Yeah, I suspect that even if LLMs are a full standard deviation IQ higher than your average doctor, the massive disadvantage of only being able to reason from the data stream that the humans have intentionally supplied, and not go in and physically interact with the patient's body will hobble them in many cases. I also wonder if they are willing/able to notice when a patient is probably straight up lying to them.

And yet, they're finding ways to hook the machine up to real world sensor data which should narrow that advantage in practice.

And as you gestured at in your comment... you can very rapidly get second opinions by consulting other models. So now that brings us to the question of whether the combining the opinions of Claude AND Gemini AND ChatGpt would bring us even better results overall.

But if you could hold other factors approximately equal, I'd still bet my life on the guy whose' seen 10,000 cases and performed a procedure 8000 times over someone who is merely younger but with 1/3 the experience.

https://www.nature.com/articles/s41598-022-15275-7

The mortality in patients undergoing surgery by old-aged surgeons was 1.14 (1.02–1.28, p = 0.02) (I2 = 80%) compared to those by middle-aged surgeon. No significant differences were observed according to the surgeon’s age in the major morbidity and subgroup analyses. This meta-analysis indicated that surgeries performed by old-aged surgeons had a higher risk of postoperative mortality than those by middle-aged surgeons. Thus, it necessitates the introduction of a multidisciplinary approach to evaluate the performance of senior surgeons.

I don't think 14% is a big deal, there's already a great deal of heterogeneity in terms of surgical outcomes for all surgeons overall, but it does exist.

Yeah, I suspect that even if LLMs are a full standard deviation IQ higher than your average doctor, the massive disadvantage of only being able to reason from the data stream that the humans have intentionally supplied, and not go in and physically interact with the patient's body will hobble them in many cases. I also wonder if they are willing/able to notice when a patient is probably straight up lying to them.

While it's frustratingly hard to find actual sources on the average IQ of doctors, most claim an average of 120-130. IQ testing LLMs on human IQ tests like the Stanford-Binet or Weisler-IV is fraught, but I've seen figures around 130 from o3 onwards. If I had to wild-ass-guess, 130+ is a fair estimate for GPT 5.2T, and versions with enhanced reasoning budgets are making novel discoveries in mathematics, so...

(Did I say that IQ research in doctors is bad? Oh boy, just see what it's like for LLMs. There are papers still awaiting peer-review that use Claude 3.5 Sonnet. The field moves *fast".)

https://www.trackingai.org/home seems better than nothing and claims 140 IQ for GPT 5.2T on the public Mensa Norway test and 129 for the so-called offline version.

Note: The "Offline" IQ quiz is a test made by a Mensa member that has never been on the public internet, and is in no AI training data. Mensa Norway is a public online IQ test.
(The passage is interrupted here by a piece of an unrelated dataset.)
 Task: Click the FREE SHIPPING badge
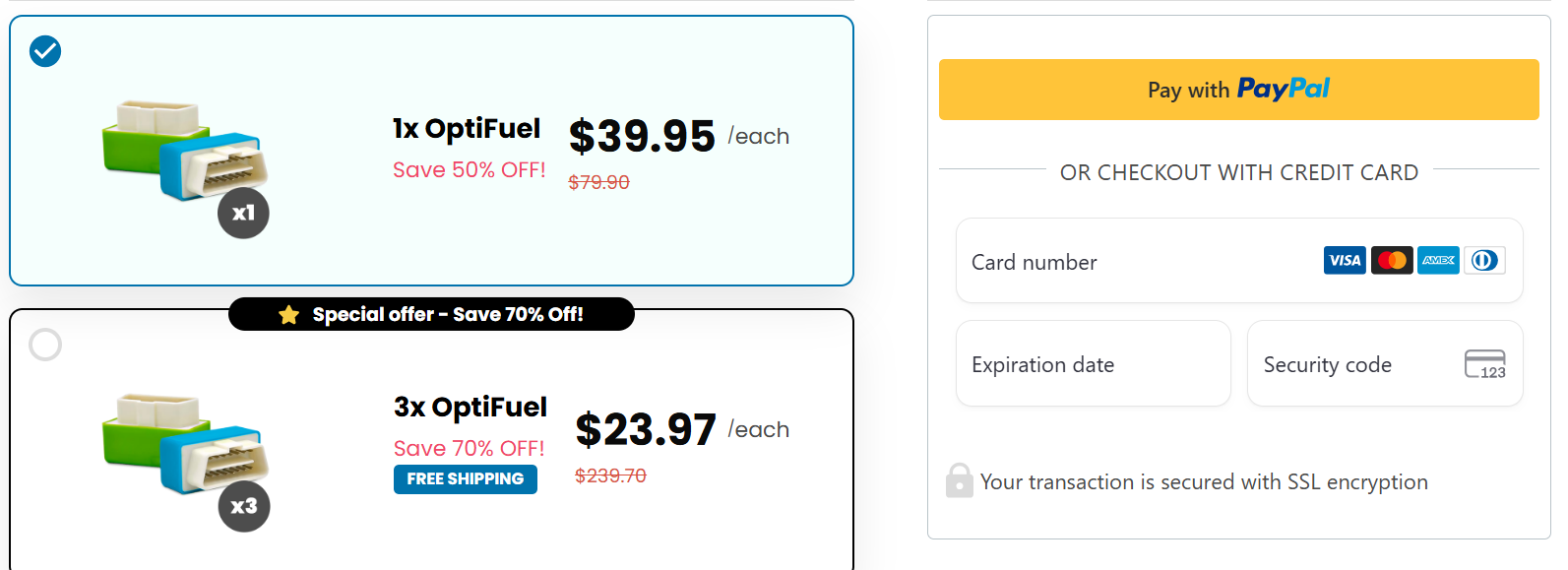pyautogui.click(x=465, y=479)
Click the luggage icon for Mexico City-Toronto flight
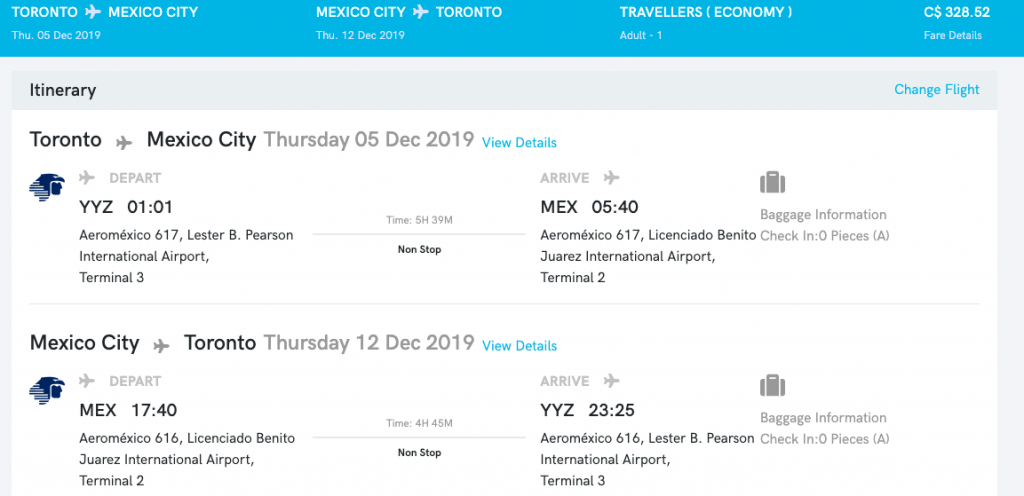1024x496 pixels. [773, 385]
Make of that what you will.

I haven't specifically tested models on their ability to catch lies or inconsistencies, but I think they'd do okay, but probably worse than a decent human doctor. This is a moderate confidence claim, and could be ameliorated by giving them previous clinical records, but a video feed would be even better (doable today). I'm already zooted on stims and typing up massive comments instead of studying, or else I'd try it myself.
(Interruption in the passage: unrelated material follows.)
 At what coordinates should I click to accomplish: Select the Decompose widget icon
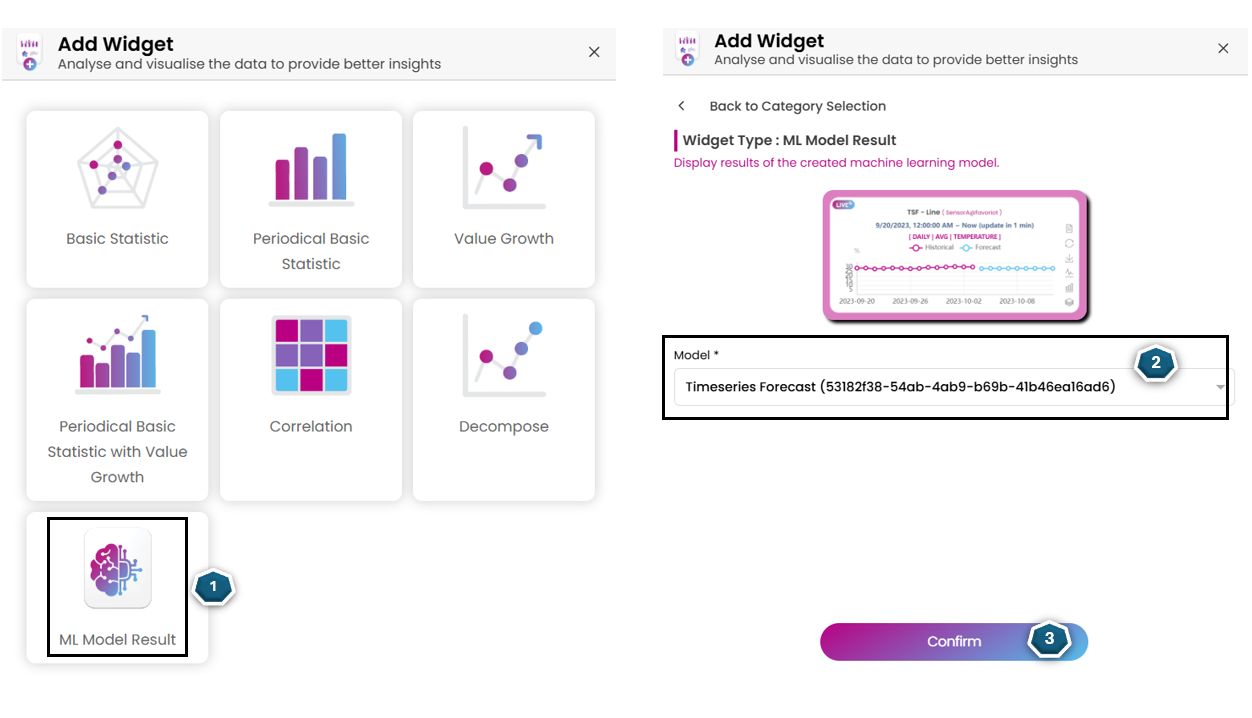point(503,355)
And yet, they're finding ways to hook the machine up to real world sensor data which should narrow that advantage in practice.
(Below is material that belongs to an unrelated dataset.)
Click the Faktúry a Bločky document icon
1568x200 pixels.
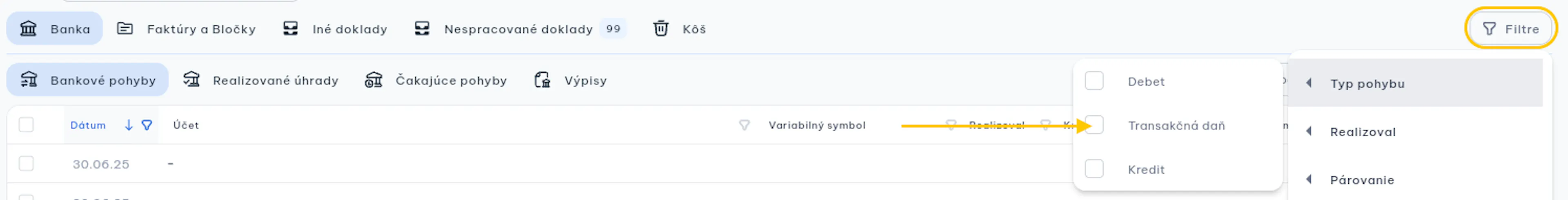tap(125, 29)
The Transformer architecture is a universal function approximator, LLMs are already multimodal despite the name, and in the worst case, they can ingest text instead of raw sensor data like humans often do. I don't look inside the SpO2 probe, I read the number.

And as you gestured at in your comment... you can very rapidly get second opinions by consulting other models. So now that brings us to the question of whether the combining the opinions of Claude AND Gemini AND ChatGpt would bring us even better results overall.

I've seen some evidence that diversity of models is good, for models of similar general competence. Even so, just putting the same info into another instance of the same model is highly effective, and I wouldn't yell at someone who did that.